*Written instruction*: Extract the entire passage on public sector wage compression below and reproduce it word for word.
== Article ==
The rigidity and inflexibility of government pay scales and the resulting wage compression in the public sector have long been identified as a contributing factor to the hemorrhaging of talent.    One academic study found that since 1970 high skill, private sector workers have become increasingly less likely to leave the private sector to serve in the public sector.  At the same time high skill public sector workers have become increasingly more likely to exit to the private sector.   Notably, within the public sector workforce, the top third of public sector wage earners featured quit rates far exceeding the lower two-thirds leading the researchers to conclude, “in determining the public sector’s ability to attract and retain a high quality workforce … the analysis suggests future policy discussions of public sector wages need to pay a great deal more attention to the relative dispersion in the income opportunities afforded to government workers.”[6]  In other words, how you pay, not just what you pay, matters.

Questionable and outdated job evaluation findings, often tone deaf to labor market realities, make the problem worse.    For example, the class description of the state government’s mid-level information technology specialist (Information Technology Specialist 3) contains the following content:

  • Differentiation from lower class levels – “Employees are responsible for independently completing projects or significant parts of large projects.  They define what needs to be done rather than complete projects that are outlined for them by others … Participates in analyzing and designing systems, networks and applications rather than implementation only.”
  • Examples of work – “Examines the status and operation of existing systems and recommends or performs corrective measures. Coordinates work efforts so that standard methods and procedures are employed and time and cost commitments are achieved. Performs detailed analysis of modifications to existing systems.”
  • Abilities – “Project future MIS needs, analyze/develop alternatives, and recommend action sufficient to provide technical assistance to management in the long-range planning process. Assess operations (equipment, staff, training, etc.) needs sufficient to establish priorities and develop budget recommendations.  Understand, evaluate, assess and implement complex data processing systems, software and equipment sufficient to make recommendations for purchase and implementation.”
===
== Dataset extract ==
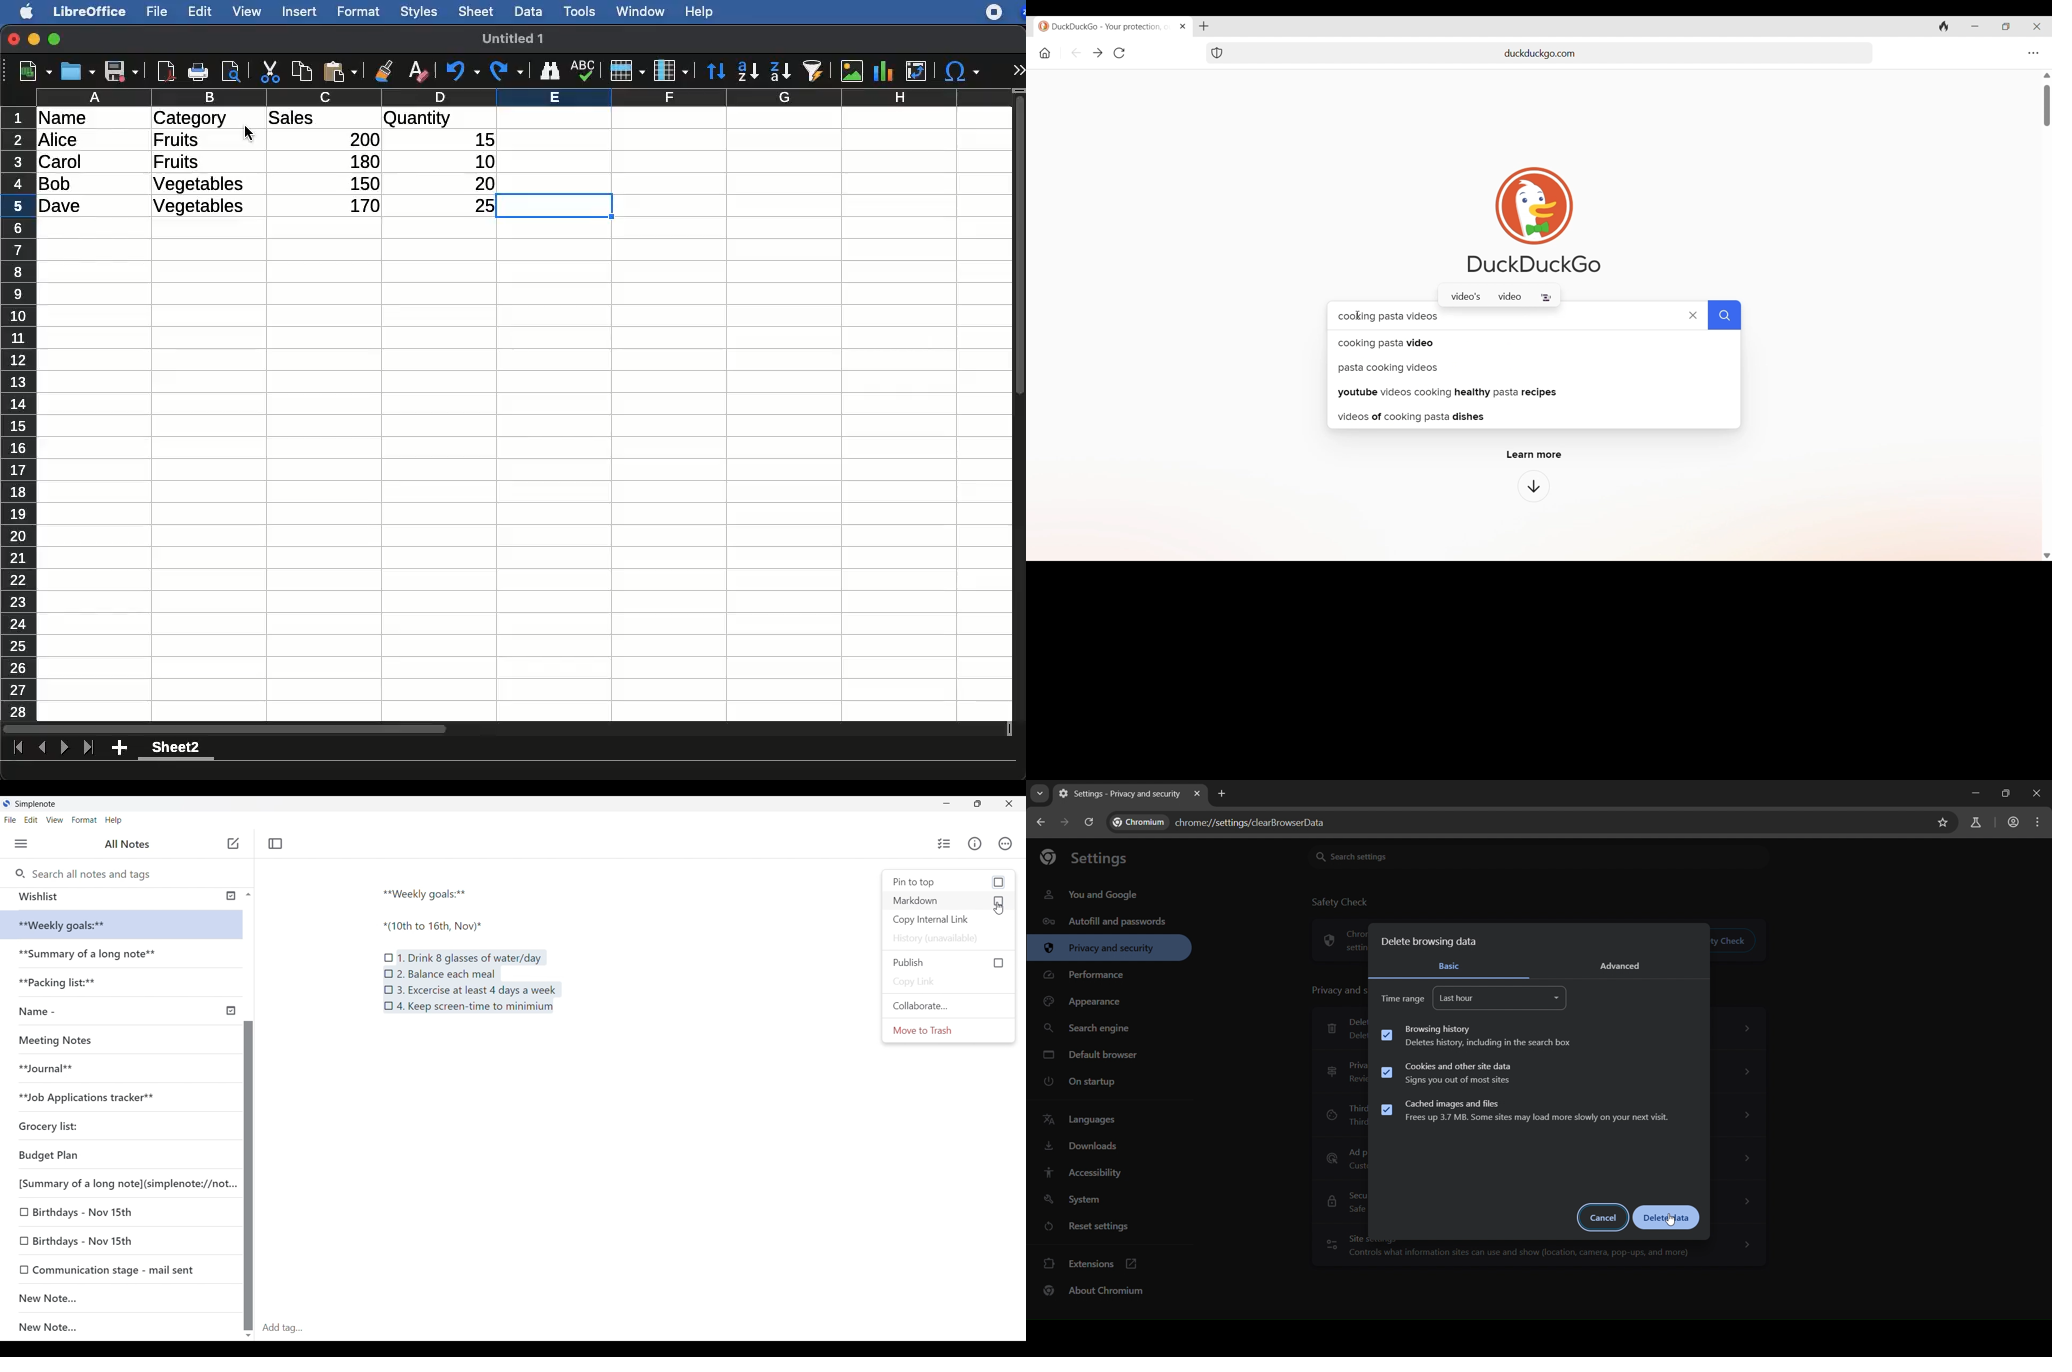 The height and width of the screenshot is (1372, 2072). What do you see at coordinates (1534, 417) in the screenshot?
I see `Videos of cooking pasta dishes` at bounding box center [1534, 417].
===
*Problem solution*:
The rigidity and inflexibility of government pay scales and the resulting wage compression in the public sector have long been identified as a contributing factor to the hemorrhaging of talent.    One academic study found that since 1970 high skill, private sector workers have become increasingly less likely to leave the private sector to serve in the public sector.  At the same time high skill public sector workers have become increasingly more likely to exit to the private sector.   Notably, within the public sector workforce, the top third of public sector wage earners featured quit rates far exceeding the lower two-thirds leading the researchers to conclude, “in determining the public sector’s ability to attract and retain a high quality workforce … the analysis suggests future policy discussions of public sector wages need to pay a great deal more attention to the relative dispersion in the income opportunities afforded to government workers.”[6]  In other words, how you pay, not just what you pay, matters.

Questionable and outdated job evaluation findings, often tone deaf to labor market realities, make the problem worse.    For example, the class description of the state government’s mid-level information technology specialist (Information Technology Specialist 3) contains the following content:

  • Differentiation from lower class levels – “Employees are responsible for independently completing projects or significant parts of large projects.  They define what needs to be done rather than complete projects that are outlined for them by others … Participates in analyzing and designing systems, networks and applications rather than implementation only.”
  • Examples of work – “Examines the status and operation of existing systems and recommends or performs corrective measures. Coordinates work efforts so that standard methods and procedures are employed and time and cost commitments are achieved. Performs detailed analysis of modifications to existing systems.”
  • Abilities – “Project future MIS needs, analyze/develop alternatives, and recommend action sufficient to provide technical assistance to management in the long-range planning process. Assess operations (equipment, staff, training, etc.) needs sufficient to establish priorities and develop budget recommendations.  Understand, evaluate, assess and implement complex data processing systems, software and equipment sufficient to make recommendations for purchase and implementation.”